National Oceanic and Atmospheric Administration satellite data show that more than one-third of humanity can’t see the Milky Way at night. Across the U.S. and European populations, about 99 percent of people live under light-polluted skies.
The new findings come from a world atlas of artificial night sky brightness. Interactive maps show just how much light pollution there is across the globe. The most light-polluted country is Singapore, followed by Kuwait and Qatar.
The East Coast cities of Boston, New York City, Philadelphia and Washington D.C. make up one of the largest areas where the Milky Way is no longer visible. But there is good news: NOAA physical scientist Chris Elvidge said Colorado—and the West—have darker skies.
"That includes mountain areas, also places like Pawnee National Grasslands. So we’re lucky that our state still has substantial blocks of land that have near pristine sky conditions," he said.(Courtesy Cooperative Institute for Research in Environmental Sciences)
Pollution Could Worsen
Light pollution is not a new phenomenon. Skies around urban centers started to become brighter as the U.S. economy transitioned in the 1900s away from agriculture, and more people moved to city centers.
"By now we have multiple generations of people who have grown up in our urban centers who have not been able to see astronomical features clearly," said Elvidge. "They don’t know what they’re missing."
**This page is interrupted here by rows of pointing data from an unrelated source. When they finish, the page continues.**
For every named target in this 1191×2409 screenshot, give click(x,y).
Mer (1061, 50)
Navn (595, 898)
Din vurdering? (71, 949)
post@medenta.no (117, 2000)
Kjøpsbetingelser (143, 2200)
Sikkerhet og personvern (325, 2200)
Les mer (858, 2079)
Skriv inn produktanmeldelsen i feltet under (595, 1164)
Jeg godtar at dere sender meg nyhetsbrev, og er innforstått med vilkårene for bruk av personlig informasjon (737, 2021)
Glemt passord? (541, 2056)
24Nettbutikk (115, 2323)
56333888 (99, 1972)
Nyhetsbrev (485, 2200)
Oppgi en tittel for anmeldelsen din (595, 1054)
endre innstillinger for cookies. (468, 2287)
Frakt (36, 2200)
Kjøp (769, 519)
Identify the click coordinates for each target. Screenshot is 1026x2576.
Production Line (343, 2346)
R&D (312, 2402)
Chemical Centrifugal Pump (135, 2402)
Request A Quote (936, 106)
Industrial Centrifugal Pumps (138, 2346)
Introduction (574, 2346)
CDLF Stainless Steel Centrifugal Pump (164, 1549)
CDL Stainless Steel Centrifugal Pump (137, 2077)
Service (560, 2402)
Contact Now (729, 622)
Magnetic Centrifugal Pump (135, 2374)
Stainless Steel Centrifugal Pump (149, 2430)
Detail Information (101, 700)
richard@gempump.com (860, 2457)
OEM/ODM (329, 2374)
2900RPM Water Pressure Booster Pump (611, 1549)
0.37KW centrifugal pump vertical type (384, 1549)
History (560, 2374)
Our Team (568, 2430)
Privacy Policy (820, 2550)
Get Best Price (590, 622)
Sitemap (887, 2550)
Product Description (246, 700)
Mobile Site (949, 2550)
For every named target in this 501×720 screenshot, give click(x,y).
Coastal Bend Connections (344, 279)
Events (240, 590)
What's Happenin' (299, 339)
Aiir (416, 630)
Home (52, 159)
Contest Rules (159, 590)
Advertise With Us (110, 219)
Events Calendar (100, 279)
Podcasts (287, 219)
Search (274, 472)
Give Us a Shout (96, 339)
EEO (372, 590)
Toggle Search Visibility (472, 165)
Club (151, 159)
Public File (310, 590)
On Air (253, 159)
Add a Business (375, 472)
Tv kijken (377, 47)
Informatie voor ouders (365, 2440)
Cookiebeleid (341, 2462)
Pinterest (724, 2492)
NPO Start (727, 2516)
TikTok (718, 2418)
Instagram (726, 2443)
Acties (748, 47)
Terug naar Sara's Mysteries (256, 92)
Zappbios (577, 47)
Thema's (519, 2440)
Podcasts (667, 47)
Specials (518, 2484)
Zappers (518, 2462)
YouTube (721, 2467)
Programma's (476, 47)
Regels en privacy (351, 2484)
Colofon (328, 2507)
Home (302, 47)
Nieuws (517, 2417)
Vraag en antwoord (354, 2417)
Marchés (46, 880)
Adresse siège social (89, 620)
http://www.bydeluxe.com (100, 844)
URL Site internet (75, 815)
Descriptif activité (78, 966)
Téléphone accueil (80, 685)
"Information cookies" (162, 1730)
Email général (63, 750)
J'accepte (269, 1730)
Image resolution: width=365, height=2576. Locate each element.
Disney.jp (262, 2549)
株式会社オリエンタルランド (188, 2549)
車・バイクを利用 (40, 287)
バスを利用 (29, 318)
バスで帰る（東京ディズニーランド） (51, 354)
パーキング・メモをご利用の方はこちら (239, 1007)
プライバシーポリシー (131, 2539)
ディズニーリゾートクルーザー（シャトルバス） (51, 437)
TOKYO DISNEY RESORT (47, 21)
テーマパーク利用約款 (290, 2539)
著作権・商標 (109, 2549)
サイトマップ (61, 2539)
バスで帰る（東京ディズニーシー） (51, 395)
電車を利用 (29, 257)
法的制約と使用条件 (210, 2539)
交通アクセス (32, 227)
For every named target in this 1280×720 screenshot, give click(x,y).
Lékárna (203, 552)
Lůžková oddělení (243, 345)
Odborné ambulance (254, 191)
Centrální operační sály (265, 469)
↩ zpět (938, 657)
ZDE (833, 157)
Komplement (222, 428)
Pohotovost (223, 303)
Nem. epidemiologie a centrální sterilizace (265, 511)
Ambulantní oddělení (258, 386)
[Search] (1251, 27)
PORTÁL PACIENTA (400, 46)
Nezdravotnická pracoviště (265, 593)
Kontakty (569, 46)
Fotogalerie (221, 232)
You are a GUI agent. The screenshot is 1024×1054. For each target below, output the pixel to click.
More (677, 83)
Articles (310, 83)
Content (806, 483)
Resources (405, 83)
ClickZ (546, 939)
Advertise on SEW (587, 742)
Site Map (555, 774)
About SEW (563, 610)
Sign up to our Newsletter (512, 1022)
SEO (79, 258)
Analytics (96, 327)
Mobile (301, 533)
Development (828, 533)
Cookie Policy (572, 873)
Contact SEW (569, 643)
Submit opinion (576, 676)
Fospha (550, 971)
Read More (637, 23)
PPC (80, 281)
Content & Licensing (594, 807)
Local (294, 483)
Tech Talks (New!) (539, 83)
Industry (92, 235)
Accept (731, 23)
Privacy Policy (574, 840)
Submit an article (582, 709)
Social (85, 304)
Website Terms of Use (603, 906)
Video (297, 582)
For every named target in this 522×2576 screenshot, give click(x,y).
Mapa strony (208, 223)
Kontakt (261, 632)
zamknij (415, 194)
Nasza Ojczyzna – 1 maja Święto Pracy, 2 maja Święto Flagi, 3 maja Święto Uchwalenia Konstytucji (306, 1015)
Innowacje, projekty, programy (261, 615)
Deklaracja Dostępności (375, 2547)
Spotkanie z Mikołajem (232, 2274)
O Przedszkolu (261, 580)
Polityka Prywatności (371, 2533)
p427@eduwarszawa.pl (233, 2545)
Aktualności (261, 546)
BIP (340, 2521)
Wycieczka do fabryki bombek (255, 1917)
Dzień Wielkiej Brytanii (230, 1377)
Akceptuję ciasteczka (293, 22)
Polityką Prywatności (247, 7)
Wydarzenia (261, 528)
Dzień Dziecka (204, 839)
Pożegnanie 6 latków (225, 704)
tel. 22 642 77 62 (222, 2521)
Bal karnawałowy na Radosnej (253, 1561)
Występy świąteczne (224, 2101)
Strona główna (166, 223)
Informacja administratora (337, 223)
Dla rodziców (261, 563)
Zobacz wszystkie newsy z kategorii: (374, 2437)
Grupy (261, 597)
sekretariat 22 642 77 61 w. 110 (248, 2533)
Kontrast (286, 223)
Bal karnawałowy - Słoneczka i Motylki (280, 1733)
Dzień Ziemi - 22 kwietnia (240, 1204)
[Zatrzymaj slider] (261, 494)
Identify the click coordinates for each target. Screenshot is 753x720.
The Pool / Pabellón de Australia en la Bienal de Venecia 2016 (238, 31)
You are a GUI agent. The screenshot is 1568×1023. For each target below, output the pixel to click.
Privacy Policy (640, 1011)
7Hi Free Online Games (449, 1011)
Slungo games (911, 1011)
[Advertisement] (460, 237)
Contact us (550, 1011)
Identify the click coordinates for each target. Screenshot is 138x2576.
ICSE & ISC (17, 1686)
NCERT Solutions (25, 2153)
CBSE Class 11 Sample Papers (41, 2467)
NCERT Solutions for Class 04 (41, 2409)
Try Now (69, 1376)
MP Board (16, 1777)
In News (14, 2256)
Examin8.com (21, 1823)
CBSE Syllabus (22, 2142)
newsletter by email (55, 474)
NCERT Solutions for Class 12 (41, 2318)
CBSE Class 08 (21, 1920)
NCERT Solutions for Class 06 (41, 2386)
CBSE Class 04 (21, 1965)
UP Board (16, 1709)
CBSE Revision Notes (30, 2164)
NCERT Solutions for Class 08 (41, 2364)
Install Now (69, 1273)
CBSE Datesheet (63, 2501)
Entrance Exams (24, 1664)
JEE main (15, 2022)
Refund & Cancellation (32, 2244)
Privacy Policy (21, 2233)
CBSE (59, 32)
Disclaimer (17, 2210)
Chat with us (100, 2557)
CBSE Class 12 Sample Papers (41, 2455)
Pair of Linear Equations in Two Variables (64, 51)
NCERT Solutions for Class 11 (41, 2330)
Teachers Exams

Over the last decade, the National Park Service has started to take note of the growing luminescence at night. NPS scientists have begun measuring light pollution across several Colorado parks, as CPR reported last March.
While NPS scientists use spectrometers and other equipment on land to measure the pollution, Elvidge and other scientists involved with the Atlas used data from NOAA weather satellites. (Courtesy Cooperative Institute for Research in Environmental Sciences)
"It’s basically the light that’s escaping earth and heading out to space," he said.
Scientists took a full year’s worth of data, discarding sunlight and moonlight data, and averaged the radiance of light over the course of a year.
When asked how he hopes the atlas will be used, Elvidge says it will be most useful to astronomers who want to know about visibility of sky features, and those seeking the most pristine views. He’s also excited about its usefulness to scientists who study the biological impacts of artificial sky brightness on animals and humans.
Light pollution is expected to grow worse as many cities add LED street lights. Some cities are changing the filter on the light so they appear warmer like what many traditional high-pressure sodium street lights look like.
"There are LED lights that are more evenly balanced, but the ones that are being made and sold are skewed toward the blue. So they have a brilliant white appearance to our eyes," he said. "Conversion of street lights and outdoor lights to those bright LEDS is actually going to make light pollution worse."
Whatever direction cities go with the street lights, scientists like Elvidge will be there to measure and study the impact.